BMA private practice conference.
A BMA private practice survey of 1,113 responders has uncovered a widespread view that the union is a left-wing organisation and hostile to independent practice.
BMA private practice committee co-chairman Dr Jeremy Lawrance revealed that comments had included:
‘BMA do not appear to offer any support to members working in private practice’;
‘As an independent consultant, I am self-employed and therefore the BMA provides no help whatsovever’;
‘The (private practice) committee has done nothing in the last year’.
Dr Jeremy Lawrance
But he told the meeting that the private practice committee was now getting a lot of support from the association’s leadership and hoped to see ‘big changes in the next year’ to improve BMA support in future.

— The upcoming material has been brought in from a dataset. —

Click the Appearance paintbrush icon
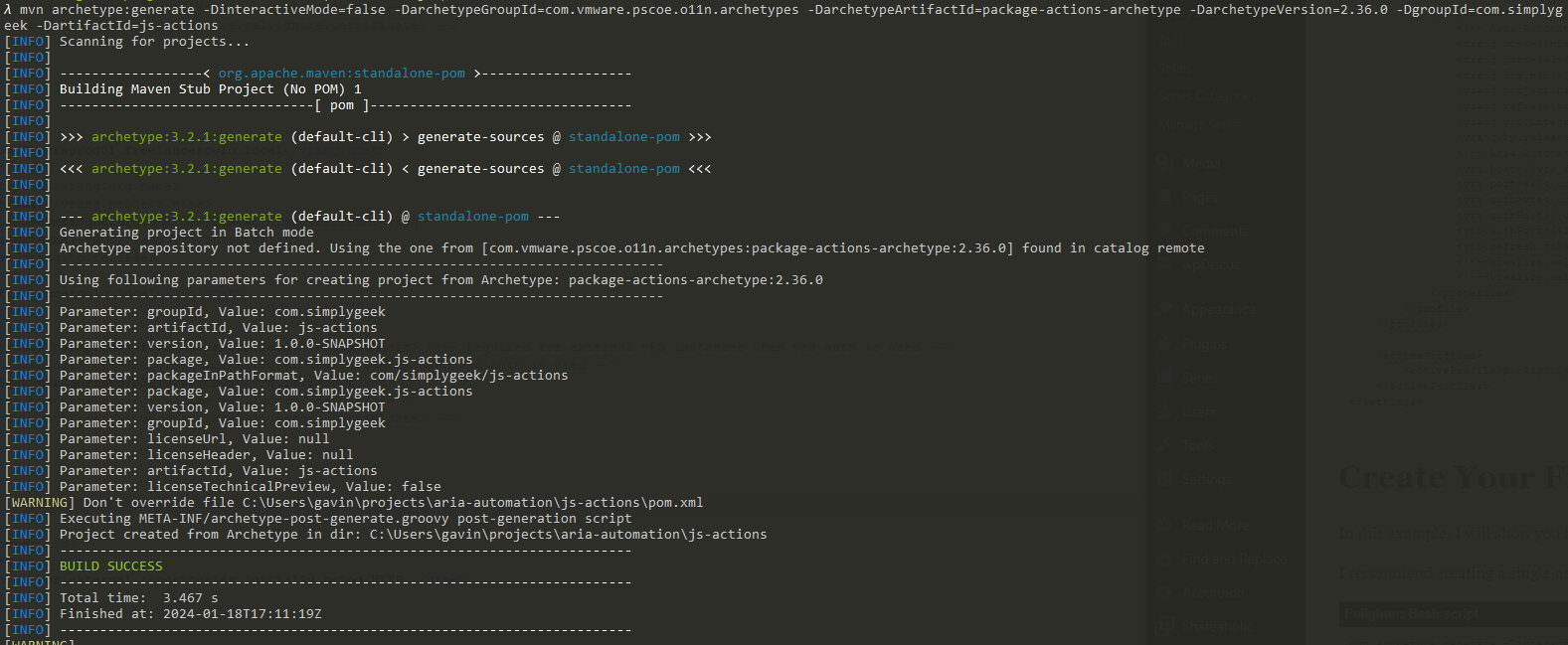This screenshot has height=645, width=1568. pos(1164,310)
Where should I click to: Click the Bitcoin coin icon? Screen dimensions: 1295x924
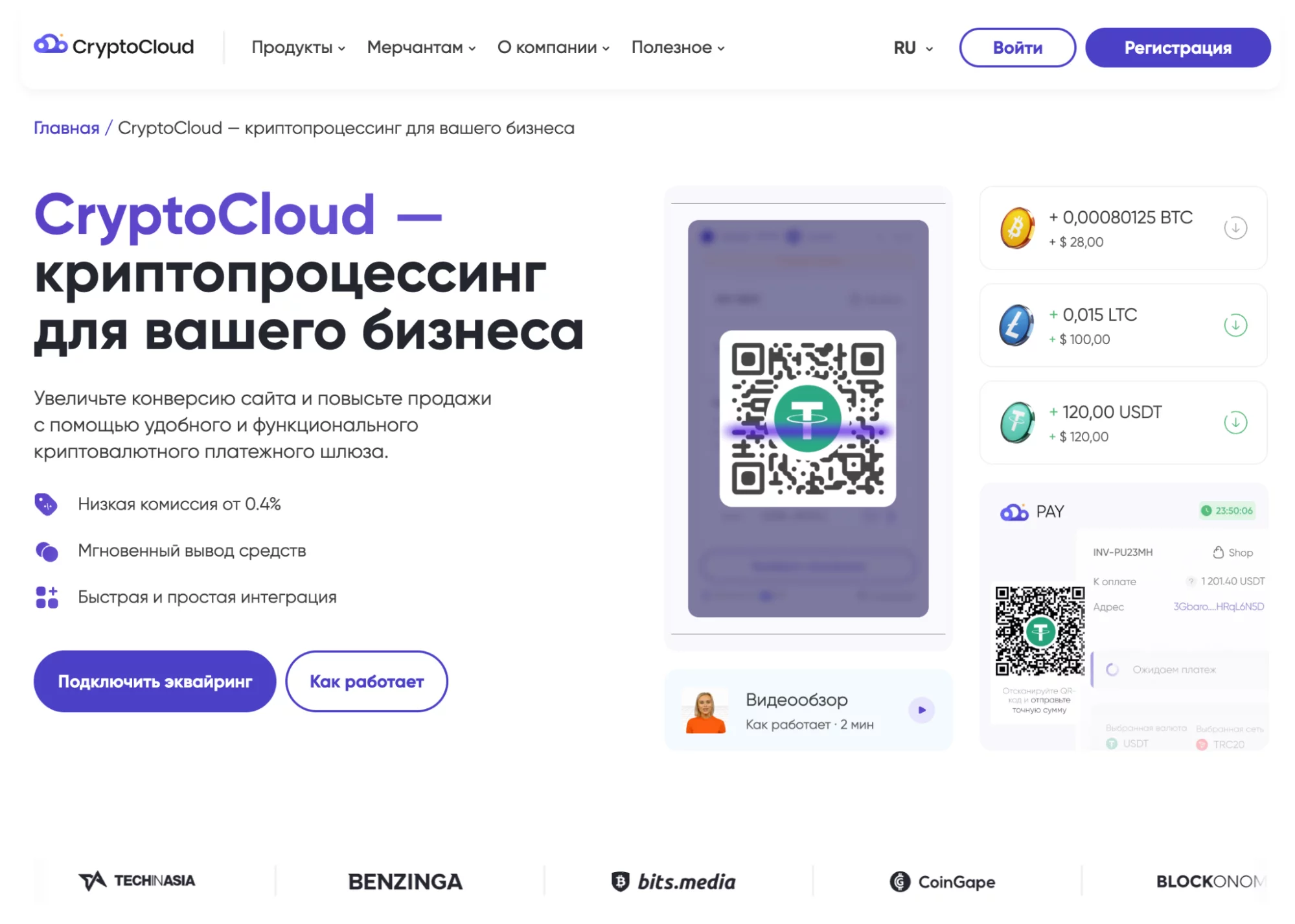coord(1017,228)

Dr Lawrance disclosed that a former chairman had said there were no meetings with insurers for ten years, but recently the committee had conducted meetings with the large insurers. These were ‘frosty’ at first, but he reported ‘a little bit of progress’.
No doubt it will be tackling a ‘disturbing’ report at the conference that a consultant failed to get recognised by an insurer because it already had enough doctors in the doctor’s specialty.
Dr Lawrance said many insurer negotiations had been challenging, but were generally amicable and he pointed out there was no obligation on the insurers’ part to meet the BMA because it was not a trade union for private practice.
The committee’s primary demands were:
1. Fee uplifts;
2. Annual inflationary rises;
3. Allowing top-up fees;
4. Abandoning ‘low-pay managed care and preferred providers’.
He said : ‘I’m paid more than a colleague younger than me and it is ridiculous.’
Dr Lawrance advised delegates they had a choice and could consider which insurers they were willing to work with. However, waiting list initiative (WLI) work might be more lucrative and less demanding.
But he warned against getting a foot in the door for low remuneration – which was self-defeating.
‘As long as doctors do the work, insurers see no reason to raise fees – and we feel that doctors need to decide on their lifestyles, what their take-home pay should be and decide on where they do private practice.’
Some fees were dropping and he pointed attendees to a BMA fee calculator which could help them assess how much their time was worth.
There had also been meetings with private providers HCA, Spire, Ramsay, Circle, the Cleveland Clinic and other bodies such as the Competition and Markets Authority, the Private Healthcare Information Network and the Federation of Independent Practitioner Organisations, he said.
Patients were increasingly seeking private care due to waiting times and more options in the independent sector, according to a market development specialist.
Mr Ali Bahram, senior associate at Mansfield Advisors, giving an upbeat talk on the changing landscape and future of private practice, said more options were opening for GPs.
One insurer’s private online consultation number had risen from 2,000 to 42,000 a month and private GP appointments had significantly increased.
Asked by Civica Medical Billing and Collection’s Simon Brignall about the potential for the consultant employee model outside London he replied: ‘I wouldn’t hold my breath.’
He doubted private operators would offer consultant employee status away from the capital, although if independent hospitals were to report how well these contracts worked, then it might have some traction.
Starting up a private clinic could be ‘a real headache’ around compliance issues and indemnity costs and many younger consultants were considering their options.
Employment might seem attractive when 10-15% of self-employed income would go to back-end operations of the business. But he did foresee the One Welbeck model of consultant partnership picking up outside of London.